Dallas Wants Hotel Tax Hike to Pay for New Convention Center

Voters will decide in November whether the city's occupancy tax will rise by 2 percentage points. 

dallas convention center rendering
A brand-new convention center will be built in Dallas.

The Dallas City Council has agreed to put a measure on the November ballot calling for a 2 percentage-point rise in the hotel occupancy tax. Currently, guests in city hotels pay 7 percent to Dallas and 6 percent to the state, for a total of 13 percent; properties with 100 or more rooms apply an extra 2 percent Tourism Public Improvement District tax for marketing purposes, for a total of 15 percent.

Should voters approve the measure, the extra funds collected from visitors will help pay for a new convention center, as well as further tourism improvements in Dallas. The three-mile radius around the convention center is a "project-financing zone," which allows the city to keep all of the taxes generated within that zone.

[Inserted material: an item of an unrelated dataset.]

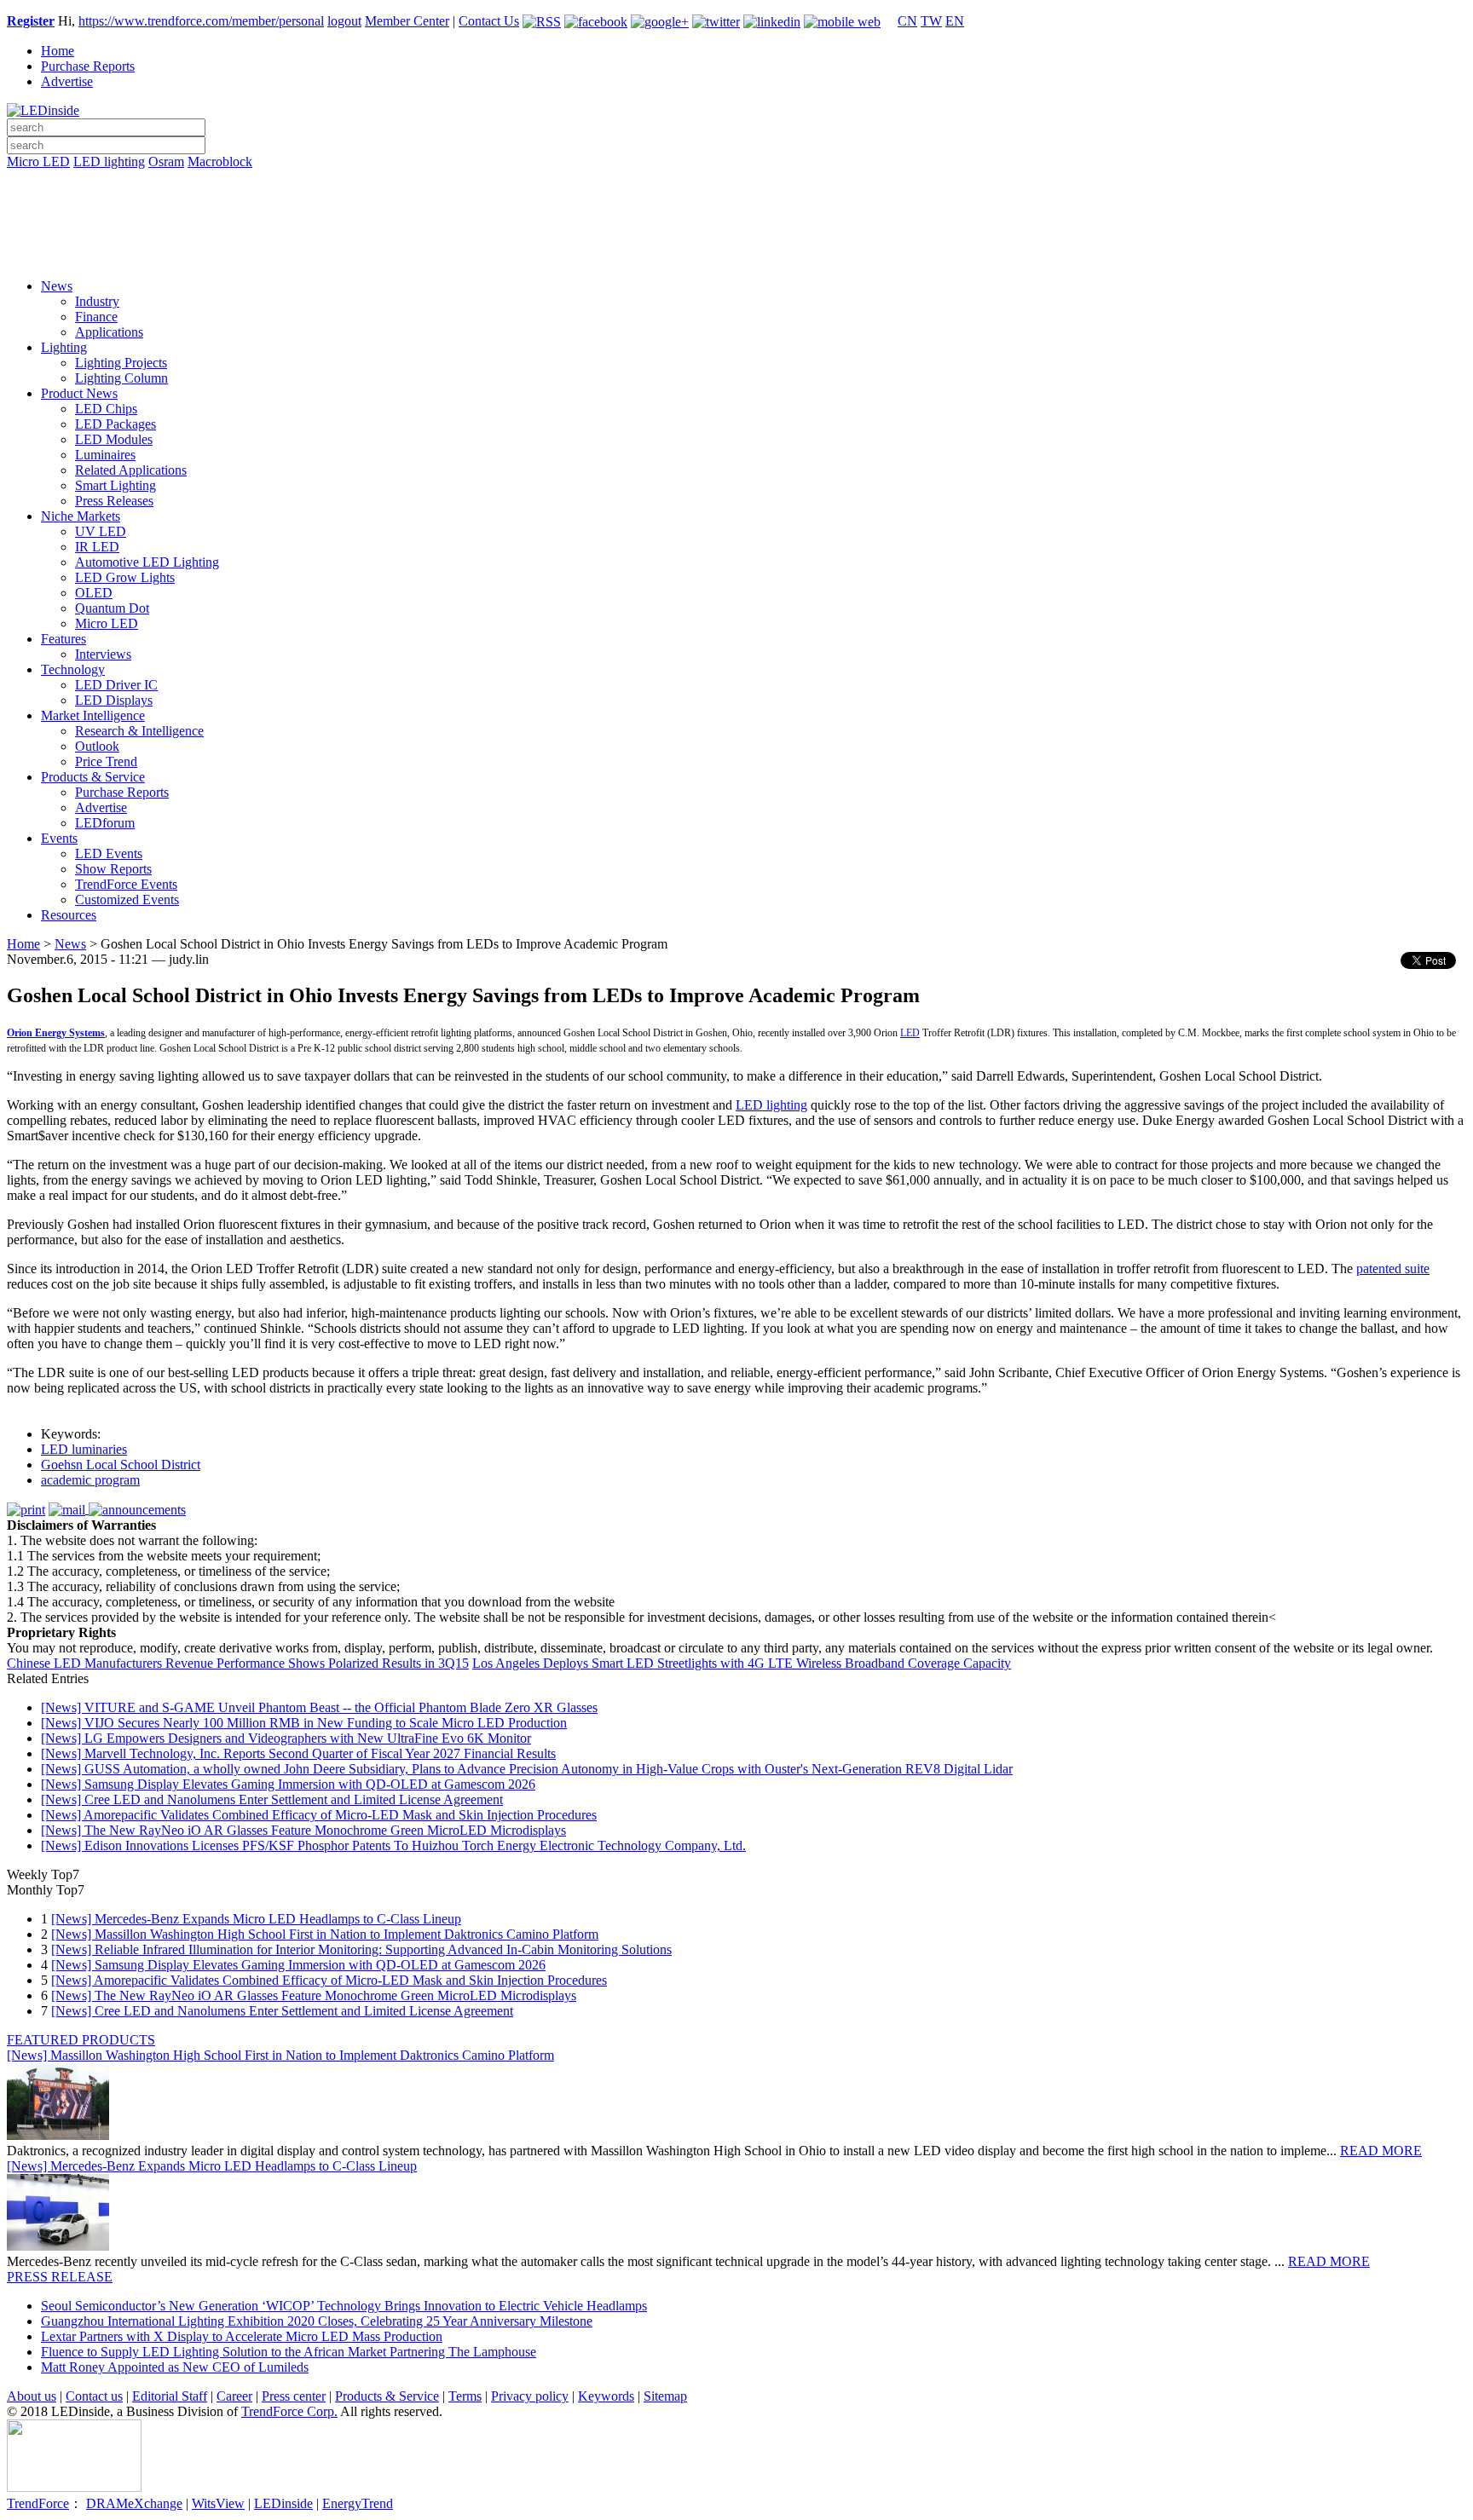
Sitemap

The city council approved plans in February to build a new, 2.5-million-square-foot convention center adjacent to the current Kay Bailey Hutchison Convention Center Dallas. The new facility will feature 800,000 square feet of exhibit space and 400,000 square feet of breakout space, including a 100,000-square-foot ballroom. Construction is expected to begin in 2024, with a projected opening date in 2028.

"This news is a game-changer for Dallas and will put our city on the map as the preeminent large-city convention and meeting destination in the nation," Craig Davis, president and CEO of Visit Dallas, said when the new facility was announced. "The center will be the anchor for a lively new Convention Center District that will excite convention-goers and revitalize southern downtown Dallas, making it a place for locals to enjoy alongside our convention attendees."

The new center will feature large, elevated ballrooms with outdoor event terraces featuring views of the Trinity River and downtown. The reimagined Convention Center District — with restaurants, retail, lodging and entertainment options — will connect downtown Dallas with neighboring entertainment districts, such as Cedars and the planned Rail District, creating a walkable destination designed to attract both locals and visitors.

"Dallas is already a great meetings and conventions destination, with the accessibility of two major airports, affordable labor and an outstanding hotel product," said D. Bradley Kent, senior vice president and chief sales officer of the city's convention and visitors bureau. "The new center and Convention Center District will enhance Dallas' competitive position and put us on par with other destinations that have already invested in their buildings."

The new convention center will address the needs of modern meeting planners, providing ballroom and breakout space Dallas has been lacking. The center is expected to nearly double annual attendance and associated revenue for the city.